An hospitable sans, ready to serve the reader in wide editorial use.
One of the most remarkable characteristics of this humanist sans serif is its versatility. José Scaglione and Veronika Burian’s Ronnia has the kind of personality that performs admirably in headlines, but is diffident enough for continuous and small text alike. From newspaper headlines to web text and corporate business reports, Ronnia satisfies a broad range of applications in an equal range of sizes.
Good type designers create typefaces to solve a specific problem whether that problem is aesthetic, functional, or both. Ronnia was primarily engineered for newspaper and magazine applications. This is seen in design choices such as its space-saving ability, high legibility, and the hospitable tone with which it approaches the reader; Ronnia prides itself in being ready to serve. Toward this end, Ronnia comes in regular and condensed widths that deliver cohesive shapes, a strong impact in the heavier weights, and clear hospitality in the lighter weights.

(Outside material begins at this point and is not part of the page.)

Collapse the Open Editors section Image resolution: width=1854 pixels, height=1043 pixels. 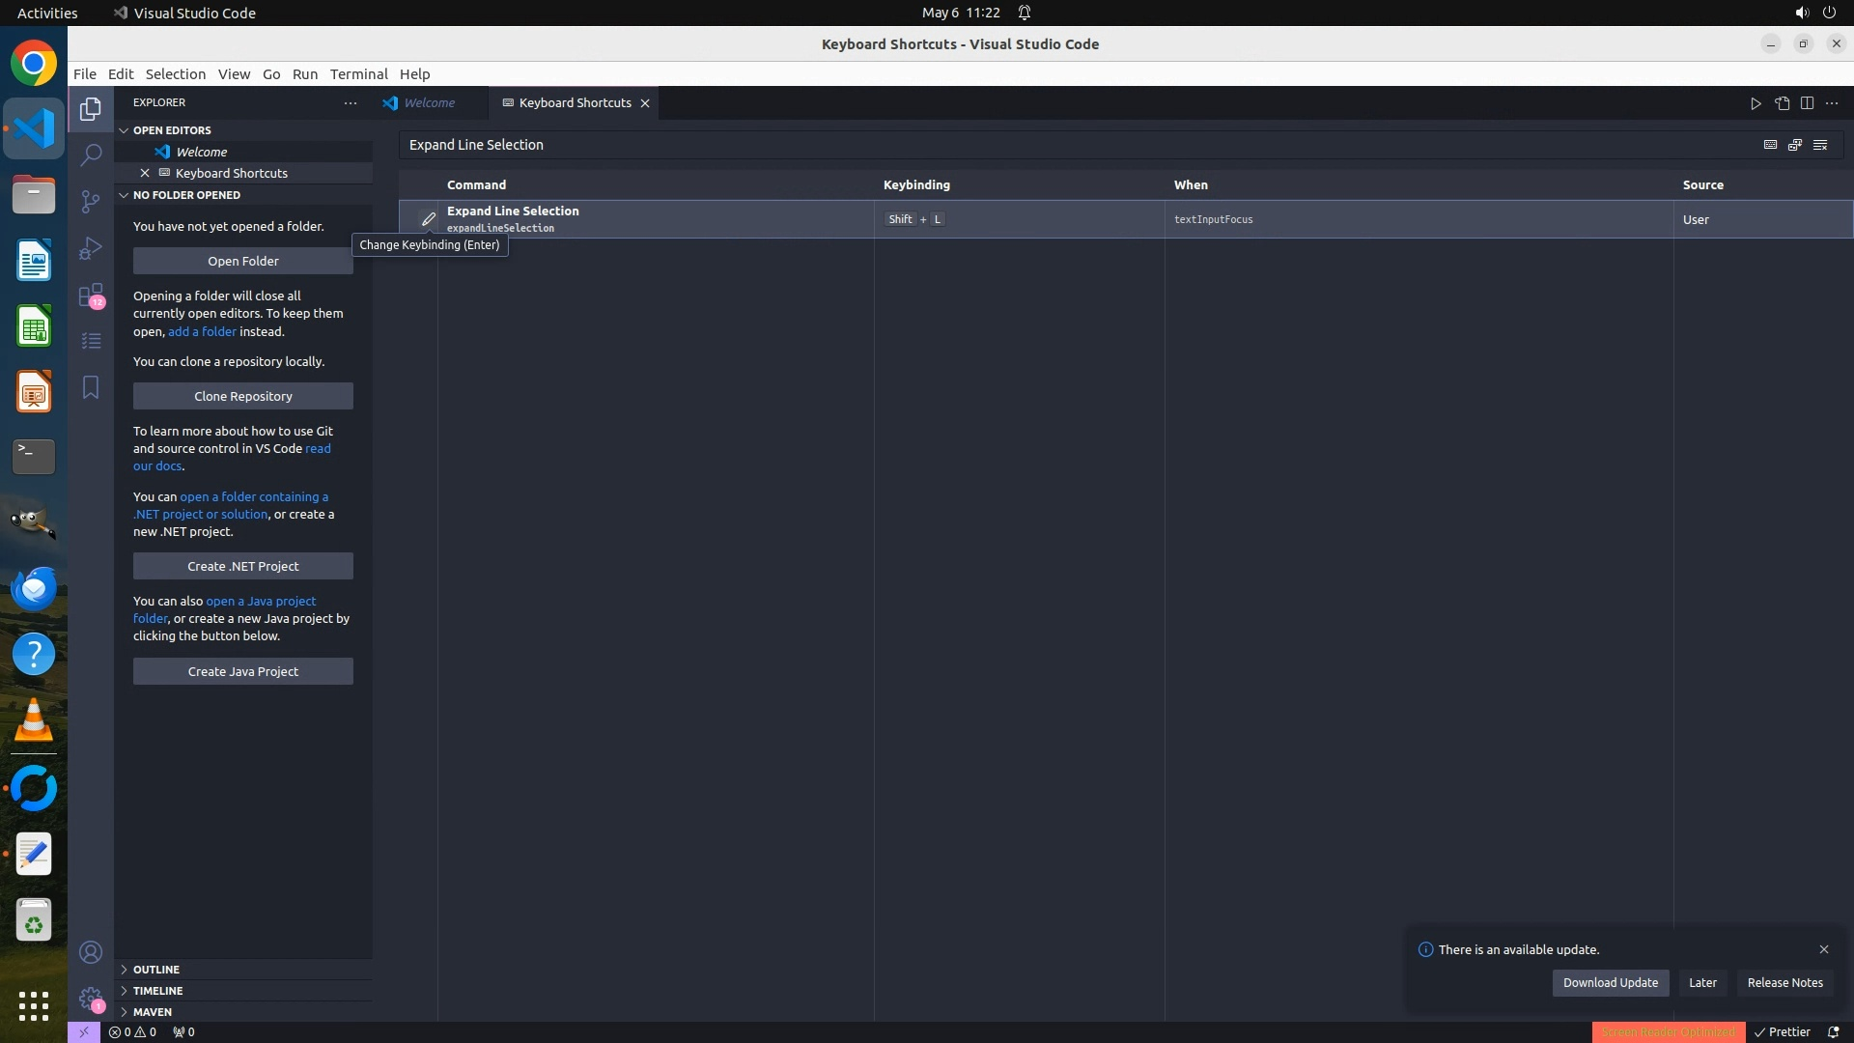click(172, 130)
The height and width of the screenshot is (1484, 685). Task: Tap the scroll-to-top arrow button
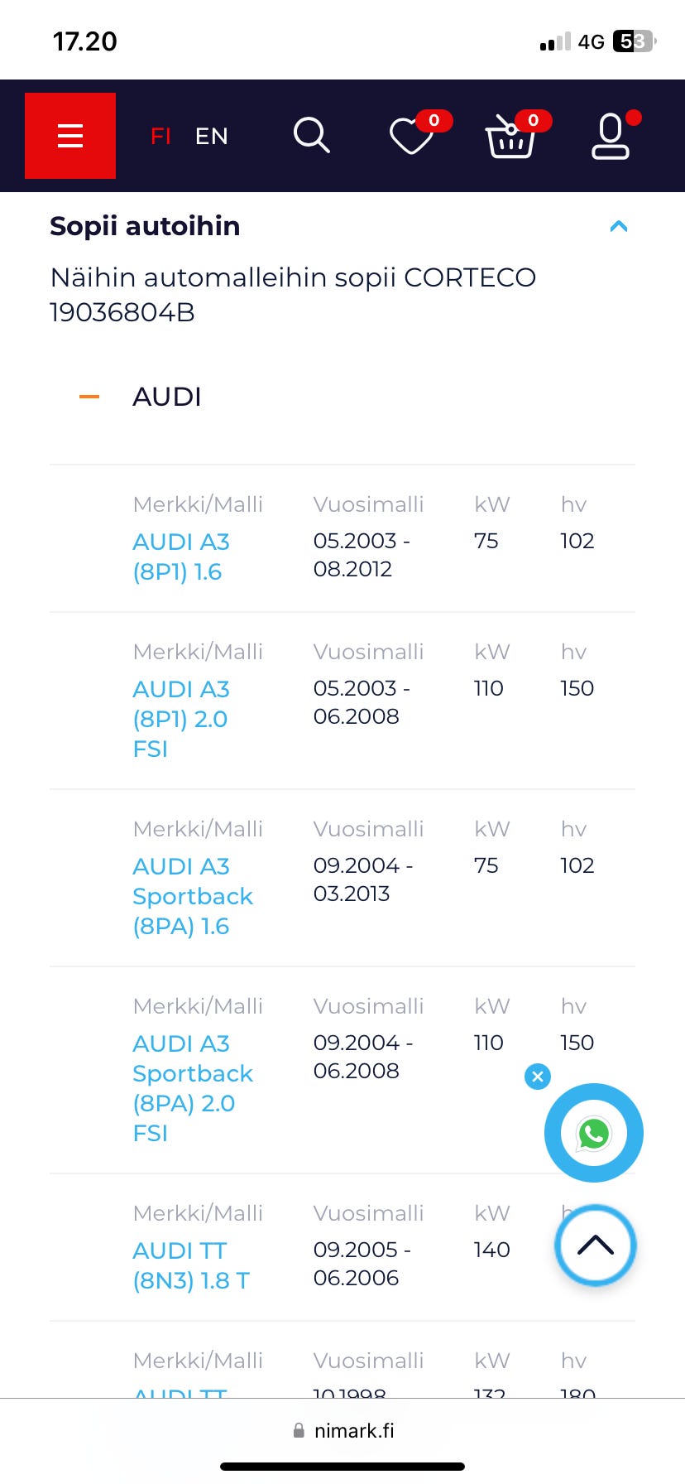tap(596, 1246)
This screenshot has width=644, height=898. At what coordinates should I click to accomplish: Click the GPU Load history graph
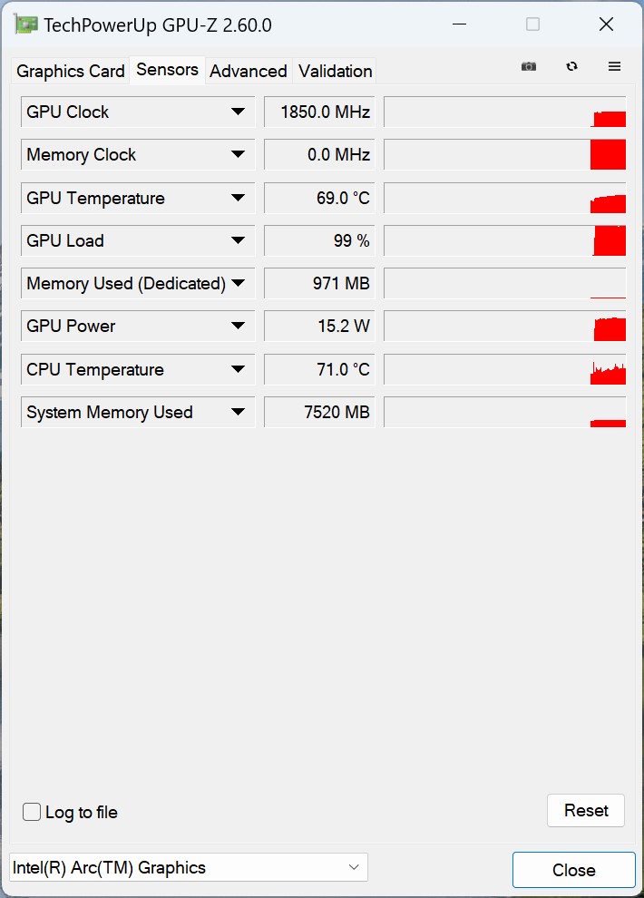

Distinct letterforms help with quick reading, and interesting letterforms cause the reader to want to continue doing so. With this in mind, key glyphs like Ronnia’s ‘a’, ‘c’, ‘e’, ‘l’, ‘s’, ‘M’, and ‘G’ have enough internal space to make recognition easy and enough personality to make reading enjoyable. Ronnia benefits from a mammoth x-height to readily voice captions, tables, and other minutiae. Its 28 styles grant the designer a broad range in text blocks, from coherent colour to texture variations — necessary tools to solve complex problems involving information and editorial design.
Ronnia’s many OpenType features (small caps, arrows, ornaments, ligatures, info-numerals, fractions, arrows, dingbats, superior letters, stylistic alternates, and much more) are focused on two corresponding things: serving its readers and eliminating the problems plaguing editorial designers. The complete Ronnia family, along with our entire catalogue, has been optimised for today’s varied screen uses.